Configuration

Druzhba pipelines are defined in YAML files, located in the directory given by the DRUZHBA_CONFIG_DIR, laid out like:

/<DRUZHBA_CONFIG_DIR>
  - _pipeline.yaml  # defines tables in this pipeline
  - pgtest.yaml
  - mysqltest.yaml
  - etc

Pipeline Configuration

An example can be found in the examples.

The top level _pipeline.yaml defines details about the pipeline as a whole as well as connection info for the target database. We use a modified parser for YAML extended with support for interpolation like ${REDSHIFT_URL} which will inject the value of the REDSHIFT_URL environment variable.

Besides the target configuration fields, _pipeline.yaml also includes a list of source databases under the sources element.

connection: <see below>
sources:
  - alias: pgtest
    type: postgres
  - alias: mysqltest
    type: mysql
    enabled: false

These aliases point to other files in the same directory, e.g. pgtest.yaml.

For an entry in sources:

  • alias: an arbitrary name used to reference a single source databsae

  • type: indicates which database driver Druzhba should use. postgres, mysql, or mssql.

  • enabled: if false, indicates that while this database is configured, a Druzhba run should not include it by default. It may still be requested explicitly by passing its alias to --database.

Supported fields for the connection to the target database (currently only Redshift):

  • connection – options of the target database connection.

    • url – if provided, will be parsed into a user/password/host/port/database instead of requiring the separate items below

    • user

    • password

    • host

    • port

    • database

  • index: defines where Druzhba will create or find the tracking table in the target database

    • schema

    • table

  • s3: used to write data files to S3 and the COPY into Redshift

    • bucket

    • prefix

  • iam_copy_role: IAM role used in the copy operation. Only IAM authorization is supported.

  • redshift_cert_path: path to an SSL cert file. Druzhba considers this parameter optional but it may be necessary depending on your Redshift configuration.

Database Configuration

<db_alias>.yaml defines the configuration for a specific source database.

Other top-level keys in this file are:

  • tables: a list of tables to pull. Usually the majority of this file. See below.

  • data: an arbitrary dictionary of keys and value which will be formatted into SQL queries under the key db, for manual pipelines.

    • (SQL Server only) Within this object, the key object_schema_name is also used in the database connection.
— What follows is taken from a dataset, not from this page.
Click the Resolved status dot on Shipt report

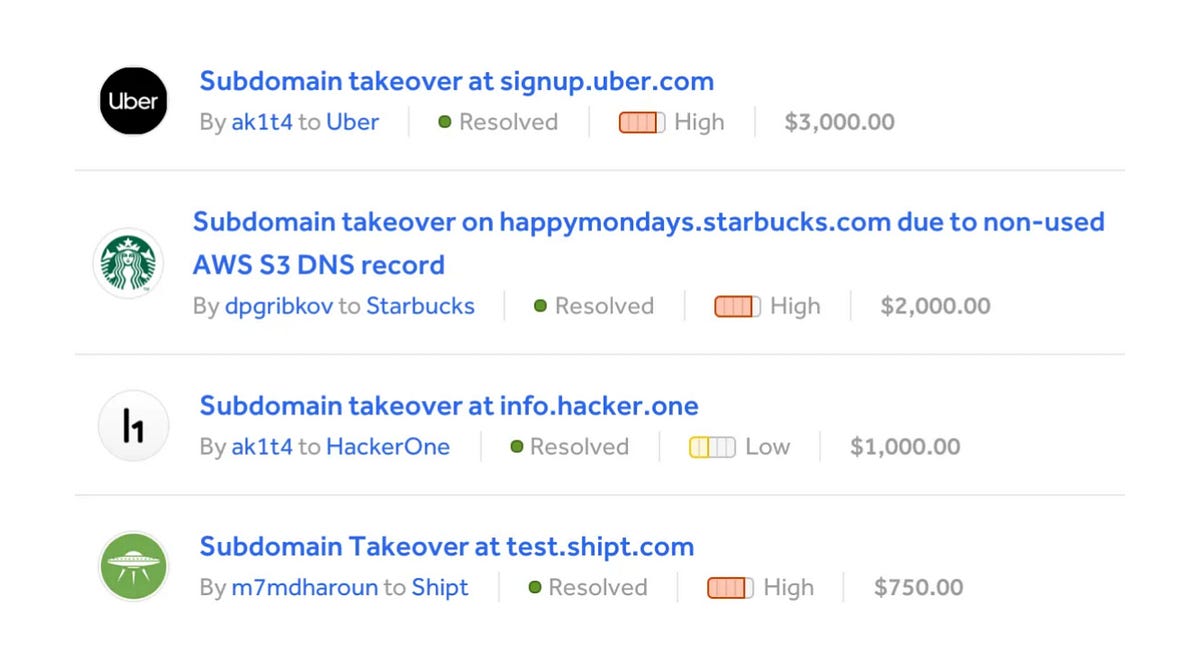point(535,587)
  • connection_string: an explicit connection URI like protocol://user:pass@host:post/database_name in most cases.

  • connection_string_env: an alternate environment variable for this database’s connection_string.

If neither connection_string nor connection_string_env is provided, the environment variable <DB_ALIAS>_DATABASE_URL is assumed.

Table Configuration

The YAML file has several configurable settings for each table.
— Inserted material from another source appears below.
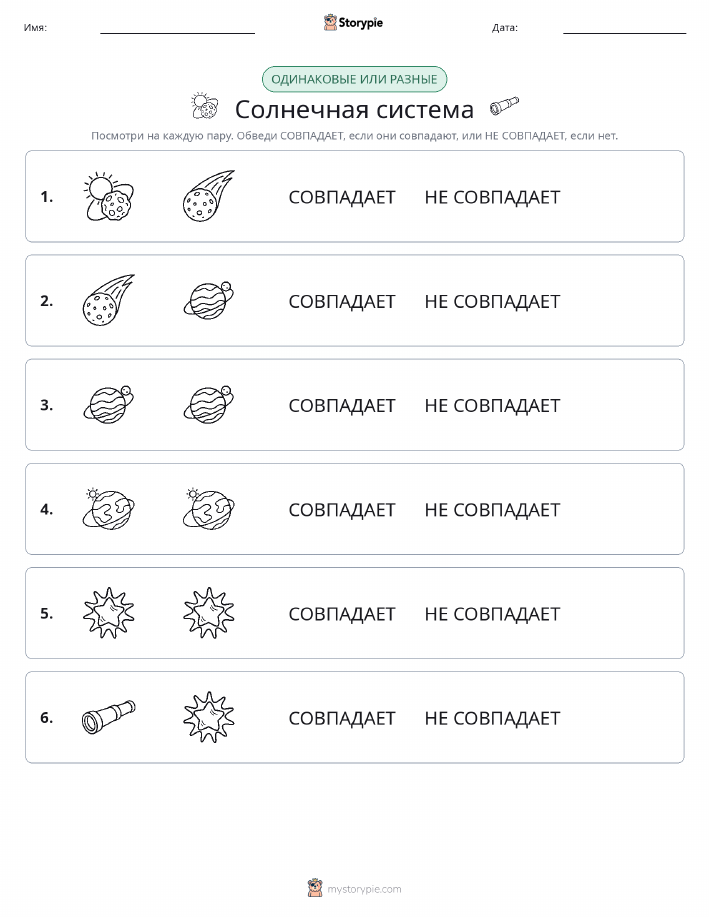Choose СОВПАДАЕТ for row 5
The width and height of the screenshot is (709, 917).
click(342, 614)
  • source_name: table name in source database. Required even if query_file is used.

Options configuring the creation of the target table for automatic tables.

  • destination_name: desired table name in target database

  • destination_schema: schema in target database. This schema must already exist.

  • distribution_key: Optional. A single column to be used as the table distkey. It should be unique or mostly unique. Good examples are primary key IDs and high-resolution timestamps. You can read more about distkeys in the AWS docs. Note: If no distribution_key is specified, the first Primary Key will be selected by default.

  • sort_keys: Optional. Zero or more columns that define the sortkey. You can read more about sortkeys in the AWS docs as well.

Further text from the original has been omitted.